I'm going to spend some time today working through this deceptively simple-seeming framework, but the speaker points out that only two of these questions are about me. The majority are about service to others. There some wisdom in that.
Comments 6
There is a fund called the Artemis Fund. The goal of the fund is to control risk over 100 years so you’re volatility is always optimized. If your volatility is optimized, you standard deviation is negligible. You can still loose but your rate of loss is optimal. Volatility is a truth machine. If you live the truth, volatility can’t touch you. If you live a lie volatility will bring you to your knees. If your volatility is optimal the value of what you own is very close to its true value. That may be the solution. To present yourself to yourself and others, in a way that is very close to your true value. Then there are no surprises, no drama, minimum volatility. The problem is people want to be maxed out in perceived superiority. The solution is to dare to allow yourself your honest spot on the Bell curve and be satisfied. If you are a 2 SD person, attempting a 3 SD life, it will break you.
Author
Gasem,
That’s a fascinating thought exercise. The only caveat is that (for reasons both simple and complex) I’ve learned that I prefer to be underestimated. In doing so, it allows me space to underpromise and overperform.

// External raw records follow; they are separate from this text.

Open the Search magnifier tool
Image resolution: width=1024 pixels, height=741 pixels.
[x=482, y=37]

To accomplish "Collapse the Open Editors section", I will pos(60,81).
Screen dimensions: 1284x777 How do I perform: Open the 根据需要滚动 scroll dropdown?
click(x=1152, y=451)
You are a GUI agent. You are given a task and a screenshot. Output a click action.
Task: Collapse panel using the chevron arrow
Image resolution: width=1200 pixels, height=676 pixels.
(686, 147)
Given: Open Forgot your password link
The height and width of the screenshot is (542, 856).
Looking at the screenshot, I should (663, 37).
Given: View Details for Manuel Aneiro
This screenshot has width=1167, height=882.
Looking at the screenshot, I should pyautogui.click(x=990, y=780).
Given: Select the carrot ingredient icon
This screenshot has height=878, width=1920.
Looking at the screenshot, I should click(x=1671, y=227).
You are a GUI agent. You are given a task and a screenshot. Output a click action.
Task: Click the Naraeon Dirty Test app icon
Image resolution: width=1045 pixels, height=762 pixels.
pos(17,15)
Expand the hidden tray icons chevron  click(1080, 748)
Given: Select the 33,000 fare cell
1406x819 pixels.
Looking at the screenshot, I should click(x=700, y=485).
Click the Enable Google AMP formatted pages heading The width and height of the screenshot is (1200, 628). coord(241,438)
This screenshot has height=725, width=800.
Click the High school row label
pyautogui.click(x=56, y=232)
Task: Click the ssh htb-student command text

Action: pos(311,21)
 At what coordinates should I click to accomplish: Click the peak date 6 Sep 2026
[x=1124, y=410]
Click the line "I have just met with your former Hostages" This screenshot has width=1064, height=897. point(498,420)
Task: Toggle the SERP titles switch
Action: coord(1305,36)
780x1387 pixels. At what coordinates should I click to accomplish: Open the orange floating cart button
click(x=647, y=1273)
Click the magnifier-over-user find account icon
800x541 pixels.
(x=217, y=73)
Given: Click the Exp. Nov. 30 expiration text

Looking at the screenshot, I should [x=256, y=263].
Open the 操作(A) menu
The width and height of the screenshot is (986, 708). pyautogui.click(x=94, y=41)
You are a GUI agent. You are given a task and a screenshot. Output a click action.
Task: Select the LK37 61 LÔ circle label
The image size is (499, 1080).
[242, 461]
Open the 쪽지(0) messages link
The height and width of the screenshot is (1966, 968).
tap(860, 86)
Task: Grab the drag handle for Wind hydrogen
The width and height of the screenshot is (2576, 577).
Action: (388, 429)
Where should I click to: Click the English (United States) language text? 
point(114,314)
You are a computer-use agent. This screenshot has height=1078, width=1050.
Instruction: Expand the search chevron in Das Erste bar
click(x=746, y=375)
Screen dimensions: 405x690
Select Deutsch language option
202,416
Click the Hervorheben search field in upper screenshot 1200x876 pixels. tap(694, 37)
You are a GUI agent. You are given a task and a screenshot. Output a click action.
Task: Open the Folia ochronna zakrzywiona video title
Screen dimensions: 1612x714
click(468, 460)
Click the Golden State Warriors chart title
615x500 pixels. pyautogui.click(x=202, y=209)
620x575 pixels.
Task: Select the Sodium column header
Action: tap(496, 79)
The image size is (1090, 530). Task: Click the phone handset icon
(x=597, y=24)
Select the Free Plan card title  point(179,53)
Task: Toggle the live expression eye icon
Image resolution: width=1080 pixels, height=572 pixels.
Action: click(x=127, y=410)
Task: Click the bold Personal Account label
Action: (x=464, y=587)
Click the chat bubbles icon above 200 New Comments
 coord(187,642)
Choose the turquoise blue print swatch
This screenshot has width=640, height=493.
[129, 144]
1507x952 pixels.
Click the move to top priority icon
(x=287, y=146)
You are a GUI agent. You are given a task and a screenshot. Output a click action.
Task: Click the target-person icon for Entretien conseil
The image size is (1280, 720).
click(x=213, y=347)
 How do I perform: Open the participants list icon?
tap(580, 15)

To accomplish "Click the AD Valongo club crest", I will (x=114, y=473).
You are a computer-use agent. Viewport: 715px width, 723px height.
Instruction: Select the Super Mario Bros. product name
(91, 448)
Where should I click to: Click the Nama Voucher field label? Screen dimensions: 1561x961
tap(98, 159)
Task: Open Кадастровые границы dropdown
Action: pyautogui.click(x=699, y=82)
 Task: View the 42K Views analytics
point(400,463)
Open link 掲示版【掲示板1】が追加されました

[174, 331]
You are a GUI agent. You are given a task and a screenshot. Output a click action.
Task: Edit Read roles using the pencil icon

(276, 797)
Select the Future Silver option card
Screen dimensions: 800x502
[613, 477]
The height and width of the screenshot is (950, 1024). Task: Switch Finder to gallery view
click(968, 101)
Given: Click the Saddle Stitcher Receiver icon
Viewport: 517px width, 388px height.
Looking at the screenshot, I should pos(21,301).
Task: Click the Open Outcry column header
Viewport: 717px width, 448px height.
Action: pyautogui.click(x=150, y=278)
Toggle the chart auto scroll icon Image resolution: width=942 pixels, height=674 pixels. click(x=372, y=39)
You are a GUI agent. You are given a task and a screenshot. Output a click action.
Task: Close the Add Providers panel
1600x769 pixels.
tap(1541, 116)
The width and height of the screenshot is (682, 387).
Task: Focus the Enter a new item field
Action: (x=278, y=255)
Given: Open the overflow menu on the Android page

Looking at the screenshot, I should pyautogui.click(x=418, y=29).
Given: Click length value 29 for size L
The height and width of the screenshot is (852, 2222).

Any thoughts on the risks of being a 2D content to let others assume you are 1D?
CD
That’s how I set up my retirement. My necessary monthly AG income is well contained in the first SD even though my net worth ranks me in the top 1% This allows me to be treated with first SD tax treatment. It is funded by maxed out SS income (age 70) and a single IRA of about 500K. This keeps me in the second tax bracket for about 15 years post RMD. I use the IRA as a variable annuity and extract enough above RMD to keep the principal at 500K. In down markets I extract only RMD until the principal is once again above 500K. This satisfies SOR risk If I need more money I simply and intermittently tap my portfolio and otherwise leave that unmolested . SS is inflation adjusted and tax advantaged in such a way that in the second bracket the gross monthly income pays it’s own tax burden. If my gross is 5K/mo and I file married joint, I’m taxed on 85% the additional 15% left over more than pays the taxes on the 5K. 500K at 72 RMD’s 19K. At 82 it RMD’s 29K and at 87 it RMD’s 37K. If your 500K yields 6% that’s 30K/yr. So simply withdraw 30K each year despite RMD unless the market is down. If the market is down withdraw only the RMD. Say your 500K becomes 400K at age 74 due to a 20% market decline, Your RMD would be 17K. So that year and every year after withdraw only the RMD until your back at 500K. This keeps you in the second bracket(the 1 SD bracket) for a long time and pays your bills with the least amount of taxes. In down years you will need to supplement with a little cash from the portfolio (in this example 13K). In up years the portfolio remains untouched. Since RMD is a variable function of age and is not a constant you have to calculate this every year but it takes 2 minutes to calculate.
Author
Elegant!
Now that I’ve even stopped the limited amount of consulting I have been doing for the five years since I retired, I will have to find another answer. I used to say I was mostly retired and did a little consulting. Now I guess I’ll just have to say I’m retired, period. I’m pretty sure nobody wants to hear me answer those five questions. Any answer more than one sentence long is going to be way into the TMI category.
Author
Steveark,
It’s true that most who ask don’t care to hear nuanced replies.
I’d be willing to bet, however, that you could come up with some delightful ambiguity that amuses you and probes for that rare but sincerely interested questioner.
Perhaps (based on my limited knowledge of your background) you might reply, “I explore new ways to channel ambition.”